The idea (for now) is to create a webserver exposing a RESTful API that receives requests and executes a combination of previously written PySpark scripts, all in a single EC2 instance.
The REST API is provided by a tiny server built with Falcon. To start it, just do:
$ cd server
$ ./start.sh
POST /jobs/submit
{
"options": {
"s3": {
"aws_access_key_id": "<AWS_ACCESS_KEY_ID>",
"aws_secret_access_key": "<AWS_SECRET_ACCESS_KEY>"
}
},
"steps": [
["function_0", arg_0, arg_1, ..., arg_K],
["function_1", arg_0, arg_1, ..., arg_T],
...
["function_N", arg_0, arg_1, ..., arg_Z]
]
}
As the name says, the field options is optional. The field s3 in the example is needed only when interacting with S3. The field steps is a list of lists. Each of the internal lists has as first element a function name, with the arguments following. A unitary internal list represents a function without arguments (e.g., collect).

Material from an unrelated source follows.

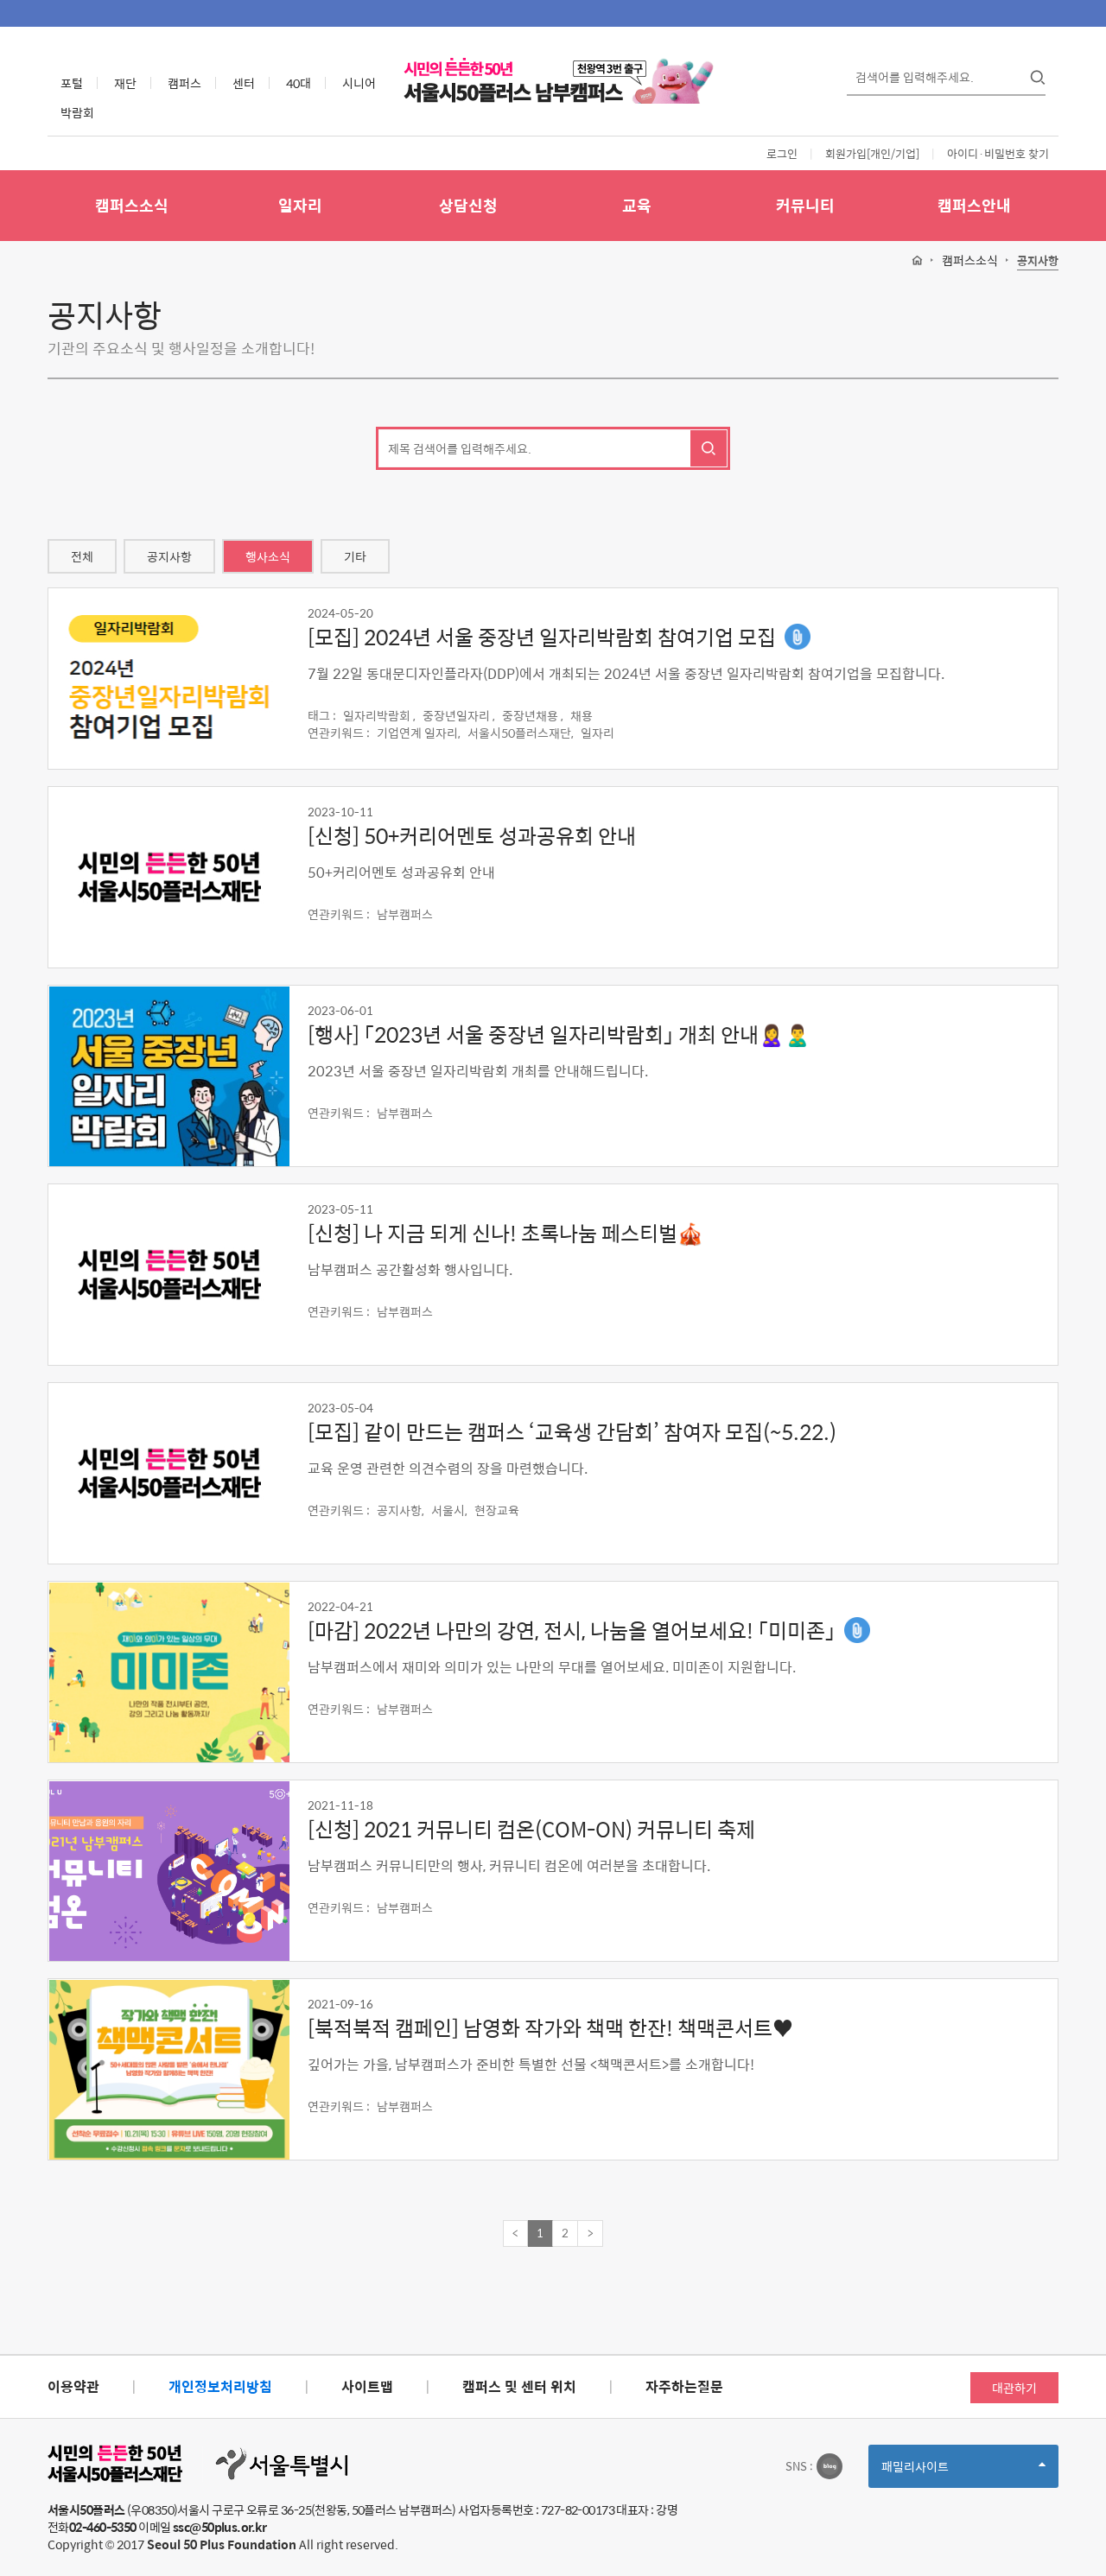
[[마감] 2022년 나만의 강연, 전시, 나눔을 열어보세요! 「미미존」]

All functions are preoviously written, making the job completely parameterized. This allows the client to execute a Spark job using the functions provided by the server, without sending any code (and avoiding security issues and incompatibilities).
{
"job_id": "<JOB_ID_IN_UUID4_FORMAT>"
}
GET /jobs/pop
Reads the first element of the list, removing it. This endpoint must be used only by the Spark process.
{
"job_id": "<JOB_ID_IN_UUID4_FORMAT>",
"options": <OBJECT>,
"steps": <LIST_OF_LISTS>
}
The response for this request is the body of the job submission described above.
GET /jobs/status/{job_id}
{
"status": "<JOB_STATUS>"
}
where the status is one of:
- QUEUED
- RUNNING
- NOT_FOUND
Execute $ ./start.sh
and watch while two jobs are submitted and executed (one after the other). At the end, the script prints the files' contents.